Fig. 6.

Trans-cleavage of the EoV 3CL protease. (A) Schematic illustrations of the wild-type and mutant 3CL proteases and various substrates. (B) The substrate His-3CD′(C2383A) was expressed in E. coli, purified via Ni–NTA chromatography, and then mock-treated for 0 h (Lane 5) or 6 h (Lane 1), incubated with His-3CL (active protease) for 0 h (Lane 2) or 6 h (Lane 4), or incubated with His-3CL(C2383A) (inactive protease) for 6 h (Lane 3). Then, the reaction mix was subjected to 12% SDS-PAGE, and the proteins were stained with Coomassie brilliant blue R250. Lane M, molecular weight marker. (C) The substrate His-Pro_2026–2738-Flag(C2383A) was incubated with His-3CL (active) for 0 h (Lane 1) or 6 h (Lane 4), incubated with His-3CL(C2383A) (inactive) for 6 h (Lane 3), or mock-treated for 6 h (Lane 2). The reaction mixtures were separated via 12% SDS-PAGE and then subjected to Western blot analysis with anti-Flag antibody.
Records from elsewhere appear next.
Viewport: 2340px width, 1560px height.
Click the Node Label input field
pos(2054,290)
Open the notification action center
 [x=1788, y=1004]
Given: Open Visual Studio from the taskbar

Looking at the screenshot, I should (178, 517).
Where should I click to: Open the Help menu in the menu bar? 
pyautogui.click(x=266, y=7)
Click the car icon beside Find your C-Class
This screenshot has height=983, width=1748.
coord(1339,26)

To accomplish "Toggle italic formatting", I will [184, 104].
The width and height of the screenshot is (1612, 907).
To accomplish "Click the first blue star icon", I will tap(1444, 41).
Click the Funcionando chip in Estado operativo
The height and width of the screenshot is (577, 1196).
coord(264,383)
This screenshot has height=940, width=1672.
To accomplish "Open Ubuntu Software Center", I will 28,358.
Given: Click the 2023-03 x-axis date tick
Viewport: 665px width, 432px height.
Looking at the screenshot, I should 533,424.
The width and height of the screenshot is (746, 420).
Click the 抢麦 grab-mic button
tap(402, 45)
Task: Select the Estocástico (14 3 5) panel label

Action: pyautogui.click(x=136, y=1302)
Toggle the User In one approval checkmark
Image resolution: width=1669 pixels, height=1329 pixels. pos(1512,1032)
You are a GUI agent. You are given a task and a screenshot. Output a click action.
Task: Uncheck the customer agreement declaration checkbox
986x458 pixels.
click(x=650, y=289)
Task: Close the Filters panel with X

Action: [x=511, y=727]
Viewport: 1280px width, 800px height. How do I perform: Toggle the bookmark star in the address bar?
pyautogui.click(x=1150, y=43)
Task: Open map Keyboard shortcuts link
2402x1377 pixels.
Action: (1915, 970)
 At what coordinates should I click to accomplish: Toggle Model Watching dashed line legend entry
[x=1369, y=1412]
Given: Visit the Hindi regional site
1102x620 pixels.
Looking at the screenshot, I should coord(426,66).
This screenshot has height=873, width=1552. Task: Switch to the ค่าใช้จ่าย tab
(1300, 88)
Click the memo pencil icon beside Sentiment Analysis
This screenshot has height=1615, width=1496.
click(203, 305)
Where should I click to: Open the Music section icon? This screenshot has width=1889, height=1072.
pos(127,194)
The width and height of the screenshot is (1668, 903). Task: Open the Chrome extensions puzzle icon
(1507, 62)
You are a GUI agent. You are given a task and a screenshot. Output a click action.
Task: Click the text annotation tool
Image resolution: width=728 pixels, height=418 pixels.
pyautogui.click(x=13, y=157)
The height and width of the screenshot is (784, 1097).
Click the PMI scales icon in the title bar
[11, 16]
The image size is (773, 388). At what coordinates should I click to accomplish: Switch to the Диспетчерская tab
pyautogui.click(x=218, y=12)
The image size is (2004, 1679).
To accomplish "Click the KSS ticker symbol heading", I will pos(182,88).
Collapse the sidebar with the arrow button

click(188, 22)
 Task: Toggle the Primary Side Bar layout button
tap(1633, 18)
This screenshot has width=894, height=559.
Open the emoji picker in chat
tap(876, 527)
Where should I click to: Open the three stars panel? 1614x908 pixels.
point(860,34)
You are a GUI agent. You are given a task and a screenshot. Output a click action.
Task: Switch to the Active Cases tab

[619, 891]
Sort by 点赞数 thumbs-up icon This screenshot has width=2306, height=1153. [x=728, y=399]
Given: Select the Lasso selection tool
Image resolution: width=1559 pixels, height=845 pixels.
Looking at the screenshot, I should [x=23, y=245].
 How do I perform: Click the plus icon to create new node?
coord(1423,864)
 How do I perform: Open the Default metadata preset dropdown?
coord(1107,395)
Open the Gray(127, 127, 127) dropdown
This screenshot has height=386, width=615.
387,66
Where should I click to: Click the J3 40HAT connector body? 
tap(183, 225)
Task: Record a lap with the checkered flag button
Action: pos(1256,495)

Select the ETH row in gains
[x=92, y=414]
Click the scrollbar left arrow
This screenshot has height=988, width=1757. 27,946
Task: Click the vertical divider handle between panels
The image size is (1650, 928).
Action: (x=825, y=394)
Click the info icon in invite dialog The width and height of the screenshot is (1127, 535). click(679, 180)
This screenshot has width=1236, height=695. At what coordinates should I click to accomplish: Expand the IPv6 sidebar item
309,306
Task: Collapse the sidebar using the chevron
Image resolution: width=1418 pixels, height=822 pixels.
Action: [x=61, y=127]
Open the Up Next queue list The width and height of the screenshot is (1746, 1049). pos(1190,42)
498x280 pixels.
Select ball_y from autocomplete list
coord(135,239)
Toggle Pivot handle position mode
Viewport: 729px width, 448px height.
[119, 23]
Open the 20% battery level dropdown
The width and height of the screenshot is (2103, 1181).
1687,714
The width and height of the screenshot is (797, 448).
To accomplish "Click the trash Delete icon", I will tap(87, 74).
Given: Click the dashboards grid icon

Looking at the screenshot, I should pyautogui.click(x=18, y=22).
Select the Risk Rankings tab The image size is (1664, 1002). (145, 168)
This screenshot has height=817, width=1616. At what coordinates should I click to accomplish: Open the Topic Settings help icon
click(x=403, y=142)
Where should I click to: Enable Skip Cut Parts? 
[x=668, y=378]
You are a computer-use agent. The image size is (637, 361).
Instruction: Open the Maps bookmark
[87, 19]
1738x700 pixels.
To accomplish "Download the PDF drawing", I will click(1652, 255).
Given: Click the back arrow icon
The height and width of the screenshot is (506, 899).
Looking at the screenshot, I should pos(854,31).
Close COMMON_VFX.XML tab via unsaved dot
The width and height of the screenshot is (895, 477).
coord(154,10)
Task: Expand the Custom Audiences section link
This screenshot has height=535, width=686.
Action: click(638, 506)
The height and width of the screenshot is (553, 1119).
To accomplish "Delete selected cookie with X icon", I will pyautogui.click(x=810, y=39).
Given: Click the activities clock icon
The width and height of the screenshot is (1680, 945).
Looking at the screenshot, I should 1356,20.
The arrow indicates the position of the fusion protein or cleavage products. (D) Active His-3CL was used to treat different substrates, including His-Pro_2160–2680-Flag(C2383A) for 0 h (Lane 1) and for 6 h (Lane 5) and His-Pro_2160–2680-Flag(E2193A-C2383A-Q2492A) (Lane 2), His-Pro_2160–2680-Flag (C2383A-Q2492A) (Lane 3), and His-Pro_2160–2680-Flag(E2193A-C2383A) (Lane 4) for 6 h. The reaction mixtures were separated via 12% SDS-PAGE and then subjected to Western blot analysis with anti-Flag antibody.